WRITTEN TASK: Reproduce the entries verbatim, from the start of the entries up to and including the line containing "pyautogui.click(x=479, y=67)".

PROVIDED RECORDS:

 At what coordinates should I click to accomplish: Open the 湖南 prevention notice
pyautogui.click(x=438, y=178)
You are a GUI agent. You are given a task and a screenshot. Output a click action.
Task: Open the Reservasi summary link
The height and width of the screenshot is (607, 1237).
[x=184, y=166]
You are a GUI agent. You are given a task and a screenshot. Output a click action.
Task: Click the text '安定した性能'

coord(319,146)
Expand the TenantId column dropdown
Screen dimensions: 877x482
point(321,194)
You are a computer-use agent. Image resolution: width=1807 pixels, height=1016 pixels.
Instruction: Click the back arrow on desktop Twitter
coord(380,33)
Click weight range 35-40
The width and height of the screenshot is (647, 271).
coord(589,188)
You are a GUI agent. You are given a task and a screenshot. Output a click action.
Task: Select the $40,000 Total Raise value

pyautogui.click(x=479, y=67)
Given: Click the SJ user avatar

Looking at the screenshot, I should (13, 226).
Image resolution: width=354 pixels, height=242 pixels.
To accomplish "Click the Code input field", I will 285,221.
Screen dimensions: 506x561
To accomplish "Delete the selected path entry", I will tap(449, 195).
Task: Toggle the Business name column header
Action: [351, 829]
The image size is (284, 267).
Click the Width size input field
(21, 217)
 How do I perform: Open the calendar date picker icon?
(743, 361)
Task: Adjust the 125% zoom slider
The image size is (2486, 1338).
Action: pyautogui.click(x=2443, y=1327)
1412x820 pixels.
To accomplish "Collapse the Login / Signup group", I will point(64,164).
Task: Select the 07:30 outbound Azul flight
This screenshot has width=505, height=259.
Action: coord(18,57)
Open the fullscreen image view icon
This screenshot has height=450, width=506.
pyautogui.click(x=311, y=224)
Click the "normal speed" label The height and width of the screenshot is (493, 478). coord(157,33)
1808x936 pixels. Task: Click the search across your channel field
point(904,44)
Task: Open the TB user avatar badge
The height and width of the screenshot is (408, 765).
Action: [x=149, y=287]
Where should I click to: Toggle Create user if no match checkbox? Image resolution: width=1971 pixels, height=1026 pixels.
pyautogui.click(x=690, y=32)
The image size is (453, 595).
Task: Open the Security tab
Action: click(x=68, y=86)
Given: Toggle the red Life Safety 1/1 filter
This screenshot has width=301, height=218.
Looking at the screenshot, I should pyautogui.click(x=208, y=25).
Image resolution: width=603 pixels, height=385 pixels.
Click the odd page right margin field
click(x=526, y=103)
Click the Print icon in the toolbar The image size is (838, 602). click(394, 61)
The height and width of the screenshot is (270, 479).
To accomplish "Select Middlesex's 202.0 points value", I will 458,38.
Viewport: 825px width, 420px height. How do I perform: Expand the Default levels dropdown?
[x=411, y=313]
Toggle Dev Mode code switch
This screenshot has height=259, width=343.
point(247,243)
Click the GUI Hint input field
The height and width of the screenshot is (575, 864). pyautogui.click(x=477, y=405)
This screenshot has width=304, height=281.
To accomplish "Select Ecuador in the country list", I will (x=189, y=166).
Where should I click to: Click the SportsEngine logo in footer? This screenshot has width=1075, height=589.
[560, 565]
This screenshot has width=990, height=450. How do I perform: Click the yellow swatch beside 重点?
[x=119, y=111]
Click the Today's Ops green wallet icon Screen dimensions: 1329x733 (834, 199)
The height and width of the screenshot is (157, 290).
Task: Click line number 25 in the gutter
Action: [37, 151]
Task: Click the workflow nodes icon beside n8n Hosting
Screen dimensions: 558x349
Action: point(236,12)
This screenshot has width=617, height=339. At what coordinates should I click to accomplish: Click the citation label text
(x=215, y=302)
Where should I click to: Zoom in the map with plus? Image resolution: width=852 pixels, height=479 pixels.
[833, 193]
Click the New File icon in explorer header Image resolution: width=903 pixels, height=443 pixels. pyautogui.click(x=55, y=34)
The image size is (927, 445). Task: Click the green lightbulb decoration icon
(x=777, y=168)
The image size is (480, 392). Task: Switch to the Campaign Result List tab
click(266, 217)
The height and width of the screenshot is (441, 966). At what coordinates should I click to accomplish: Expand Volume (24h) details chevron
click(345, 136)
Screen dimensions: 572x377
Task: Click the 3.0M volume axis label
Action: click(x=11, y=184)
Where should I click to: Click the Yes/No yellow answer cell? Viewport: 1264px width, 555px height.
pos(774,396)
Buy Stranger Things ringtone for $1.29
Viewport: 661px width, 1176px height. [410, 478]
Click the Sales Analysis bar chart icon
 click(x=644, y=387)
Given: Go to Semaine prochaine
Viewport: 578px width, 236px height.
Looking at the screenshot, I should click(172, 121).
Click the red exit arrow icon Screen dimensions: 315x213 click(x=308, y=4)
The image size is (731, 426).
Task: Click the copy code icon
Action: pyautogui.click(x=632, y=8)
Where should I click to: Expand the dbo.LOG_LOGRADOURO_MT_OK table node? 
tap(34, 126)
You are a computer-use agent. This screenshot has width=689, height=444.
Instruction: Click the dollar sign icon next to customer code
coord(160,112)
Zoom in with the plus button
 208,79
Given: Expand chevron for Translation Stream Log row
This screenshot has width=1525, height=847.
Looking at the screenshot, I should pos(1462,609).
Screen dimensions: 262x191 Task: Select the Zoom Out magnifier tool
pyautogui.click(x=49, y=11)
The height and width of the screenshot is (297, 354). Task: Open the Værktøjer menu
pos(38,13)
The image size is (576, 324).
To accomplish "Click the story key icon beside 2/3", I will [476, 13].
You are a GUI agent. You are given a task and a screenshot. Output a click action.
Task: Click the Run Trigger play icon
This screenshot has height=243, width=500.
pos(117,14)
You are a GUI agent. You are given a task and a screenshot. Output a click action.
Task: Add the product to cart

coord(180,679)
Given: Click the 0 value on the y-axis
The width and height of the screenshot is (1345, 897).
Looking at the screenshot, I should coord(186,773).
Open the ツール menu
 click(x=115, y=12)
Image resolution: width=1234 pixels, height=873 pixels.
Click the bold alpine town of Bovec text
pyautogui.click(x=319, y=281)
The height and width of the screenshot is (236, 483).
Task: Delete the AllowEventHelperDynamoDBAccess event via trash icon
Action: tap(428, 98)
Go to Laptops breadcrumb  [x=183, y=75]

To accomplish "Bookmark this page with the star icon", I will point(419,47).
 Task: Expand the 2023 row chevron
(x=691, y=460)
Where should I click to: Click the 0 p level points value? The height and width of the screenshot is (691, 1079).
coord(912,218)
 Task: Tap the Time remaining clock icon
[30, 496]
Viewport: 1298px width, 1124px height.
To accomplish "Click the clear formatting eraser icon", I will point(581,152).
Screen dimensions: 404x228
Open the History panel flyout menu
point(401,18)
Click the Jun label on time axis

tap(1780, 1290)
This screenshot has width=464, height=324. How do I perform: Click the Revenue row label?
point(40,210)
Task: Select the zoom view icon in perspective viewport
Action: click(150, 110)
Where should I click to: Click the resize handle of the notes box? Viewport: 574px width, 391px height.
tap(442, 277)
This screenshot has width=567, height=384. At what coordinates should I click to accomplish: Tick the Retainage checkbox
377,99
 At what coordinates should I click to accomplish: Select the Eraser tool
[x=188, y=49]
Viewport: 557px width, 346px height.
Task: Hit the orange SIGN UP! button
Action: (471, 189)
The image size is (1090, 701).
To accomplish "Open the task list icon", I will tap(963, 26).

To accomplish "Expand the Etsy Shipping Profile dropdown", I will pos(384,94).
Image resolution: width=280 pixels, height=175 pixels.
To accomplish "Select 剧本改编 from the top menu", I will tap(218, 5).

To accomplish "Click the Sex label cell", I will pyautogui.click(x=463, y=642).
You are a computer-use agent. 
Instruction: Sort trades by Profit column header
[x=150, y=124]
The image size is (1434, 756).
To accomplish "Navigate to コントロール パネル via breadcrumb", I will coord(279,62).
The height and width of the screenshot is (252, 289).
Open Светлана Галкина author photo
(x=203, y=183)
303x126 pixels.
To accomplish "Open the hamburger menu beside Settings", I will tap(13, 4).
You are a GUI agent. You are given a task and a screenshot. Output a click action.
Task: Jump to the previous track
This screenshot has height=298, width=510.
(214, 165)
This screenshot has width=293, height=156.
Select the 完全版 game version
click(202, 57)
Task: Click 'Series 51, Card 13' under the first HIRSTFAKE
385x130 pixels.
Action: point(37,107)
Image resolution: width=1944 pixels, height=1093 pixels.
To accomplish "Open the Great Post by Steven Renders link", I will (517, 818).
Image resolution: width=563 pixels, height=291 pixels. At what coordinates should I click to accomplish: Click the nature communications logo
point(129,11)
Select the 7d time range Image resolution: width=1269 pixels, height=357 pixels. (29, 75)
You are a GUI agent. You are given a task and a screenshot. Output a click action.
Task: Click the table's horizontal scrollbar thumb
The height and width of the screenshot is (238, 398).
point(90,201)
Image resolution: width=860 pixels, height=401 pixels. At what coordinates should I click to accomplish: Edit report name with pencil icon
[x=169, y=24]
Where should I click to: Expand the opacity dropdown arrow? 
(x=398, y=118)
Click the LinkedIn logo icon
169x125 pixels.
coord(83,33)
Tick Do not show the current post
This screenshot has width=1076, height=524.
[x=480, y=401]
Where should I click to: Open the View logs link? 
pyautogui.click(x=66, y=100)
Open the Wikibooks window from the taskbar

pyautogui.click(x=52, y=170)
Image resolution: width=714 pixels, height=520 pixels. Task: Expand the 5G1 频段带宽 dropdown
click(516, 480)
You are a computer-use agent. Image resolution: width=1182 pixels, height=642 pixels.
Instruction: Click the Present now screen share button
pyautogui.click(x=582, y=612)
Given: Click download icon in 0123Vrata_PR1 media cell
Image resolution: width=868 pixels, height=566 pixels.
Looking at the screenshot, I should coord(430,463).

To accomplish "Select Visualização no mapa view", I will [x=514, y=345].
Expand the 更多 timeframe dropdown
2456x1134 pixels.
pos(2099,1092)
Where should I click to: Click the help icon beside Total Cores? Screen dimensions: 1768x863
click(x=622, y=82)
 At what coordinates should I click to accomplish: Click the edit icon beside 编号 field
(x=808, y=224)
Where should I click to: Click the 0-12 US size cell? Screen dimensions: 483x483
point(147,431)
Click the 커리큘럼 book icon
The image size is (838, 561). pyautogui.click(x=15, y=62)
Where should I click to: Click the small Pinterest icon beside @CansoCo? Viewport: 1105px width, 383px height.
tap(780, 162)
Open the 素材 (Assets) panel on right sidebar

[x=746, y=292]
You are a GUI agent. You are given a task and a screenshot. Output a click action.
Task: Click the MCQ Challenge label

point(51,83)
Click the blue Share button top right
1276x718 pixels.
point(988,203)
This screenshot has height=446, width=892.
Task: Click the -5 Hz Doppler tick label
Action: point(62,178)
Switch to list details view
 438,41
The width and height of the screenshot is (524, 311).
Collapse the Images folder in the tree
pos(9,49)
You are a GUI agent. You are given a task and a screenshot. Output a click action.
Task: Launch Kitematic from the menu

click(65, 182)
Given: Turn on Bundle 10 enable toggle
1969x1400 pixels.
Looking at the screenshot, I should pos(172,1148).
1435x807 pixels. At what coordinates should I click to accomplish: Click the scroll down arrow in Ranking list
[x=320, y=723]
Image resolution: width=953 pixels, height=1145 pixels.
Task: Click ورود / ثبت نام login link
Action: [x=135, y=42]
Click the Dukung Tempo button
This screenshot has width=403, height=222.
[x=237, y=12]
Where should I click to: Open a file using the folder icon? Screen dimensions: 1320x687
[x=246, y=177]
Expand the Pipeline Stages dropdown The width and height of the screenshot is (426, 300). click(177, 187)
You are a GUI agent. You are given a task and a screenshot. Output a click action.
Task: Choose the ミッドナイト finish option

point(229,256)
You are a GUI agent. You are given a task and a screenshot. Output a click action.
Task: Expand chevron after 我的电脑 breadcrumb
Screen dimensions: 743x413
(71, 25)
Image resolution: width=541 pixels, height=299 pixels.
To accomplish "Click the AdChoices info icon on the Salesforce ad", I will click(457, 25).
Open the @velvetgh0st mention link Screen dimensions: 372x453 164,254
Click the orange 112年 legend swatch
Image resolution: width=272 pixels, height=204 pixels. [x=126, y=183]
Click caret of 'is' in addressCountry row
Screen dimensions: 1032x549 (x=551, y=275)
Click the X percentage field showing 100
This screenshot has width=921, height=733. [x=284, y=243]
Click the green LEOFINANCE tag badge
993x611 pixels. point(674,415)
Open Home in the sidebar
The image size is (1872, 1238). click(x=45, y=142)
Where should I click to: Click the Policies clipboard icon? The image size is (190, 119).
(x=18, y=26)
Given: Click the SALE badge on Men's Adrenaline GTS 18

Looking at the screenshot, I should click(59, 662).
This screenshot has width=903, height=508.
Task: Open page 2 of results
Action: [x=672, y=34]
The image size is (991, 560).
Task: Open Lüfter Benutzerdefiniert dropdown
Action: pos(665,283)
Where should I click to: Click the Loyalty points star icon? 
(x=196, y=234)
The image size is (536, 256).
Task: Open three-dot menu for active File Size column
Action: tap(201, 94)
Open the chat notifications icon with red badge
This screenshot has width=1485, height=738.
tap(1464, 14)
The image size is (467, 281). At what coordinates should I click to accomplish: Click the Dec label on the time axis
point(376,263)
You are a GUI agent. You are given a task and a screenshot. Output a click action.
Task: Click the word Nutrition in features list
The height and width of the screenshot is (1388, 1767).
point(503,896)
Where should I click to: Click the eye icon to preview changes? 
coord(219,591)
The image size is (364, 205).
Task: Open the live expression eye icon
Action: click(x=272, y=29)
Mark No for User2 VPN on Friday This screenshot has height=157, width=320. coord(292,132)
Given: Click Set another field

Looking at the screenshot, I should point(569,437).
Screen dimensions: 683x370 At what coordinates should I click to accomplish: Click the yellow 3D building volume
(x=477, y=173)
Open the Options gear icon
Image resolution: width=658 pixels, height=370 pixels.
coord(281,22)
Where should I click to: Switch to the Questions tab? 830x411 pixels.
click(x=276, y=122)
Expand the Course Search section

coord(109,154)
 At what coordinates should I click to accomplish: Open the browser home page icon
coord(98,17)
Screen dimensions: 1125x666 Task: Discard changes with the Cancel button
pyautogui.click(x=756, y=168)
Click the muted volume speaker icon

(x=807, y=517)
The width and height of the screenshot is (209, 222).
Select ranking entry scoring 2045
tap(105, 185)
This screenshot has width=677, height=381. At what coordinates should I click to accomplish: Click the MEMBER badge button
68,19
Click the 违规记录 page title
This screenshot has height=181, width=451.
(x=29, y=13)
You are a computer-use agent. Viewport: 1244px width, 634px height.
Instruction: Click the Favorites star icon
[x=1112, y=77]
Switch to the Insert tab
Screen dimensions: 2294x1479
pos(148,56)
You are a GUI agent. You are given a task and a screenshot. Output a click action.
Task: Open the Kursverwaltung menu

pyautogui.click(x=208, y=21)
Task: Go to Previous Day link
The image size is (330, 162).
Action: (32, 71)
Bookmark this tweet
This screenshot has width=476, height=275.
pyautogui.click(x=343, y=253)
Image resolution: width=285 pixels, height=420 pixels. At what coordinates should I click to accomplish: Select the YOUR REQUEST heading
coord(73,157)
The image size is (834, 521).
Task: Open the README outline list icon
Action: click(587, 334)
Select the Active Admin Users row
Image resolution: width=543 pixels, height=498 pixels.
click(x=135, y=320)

TASK RESPONSE:
 At what coordinates should I click to accomplish: Open the 湖南 prevention notice
pyautogui.click(x=438, y=178)
You are a GUI agent. You are given a task and a screenshot. Output a click action.
Task: Open the Reservasi summary link
The height and width of the screenshot is (607, 1237).
[x=184, y=166]
You are a GUI agent. You are given a task and a screenshot. Output a click action.
Task: Click the text '安定した性能'

coord(319,146)
Expand the TenantId column dropdown
Screen dimensions: 877x482
point(321,194)
You are a computer-use agent. Image resolution: width=1807 pixels, height=1016 pixels.
Instruction: Click the back arrow on desktop Twitter
coord(380,33)
Click weight range 35-40
The width and height of the screenshot is (647, 271).
coord(589,188)
You are a GUI agent. You are given a task and a screenshot. Output a click action.
Task: Select the $40,000 Total Raise value

pyautogui.click(x=479, y=67)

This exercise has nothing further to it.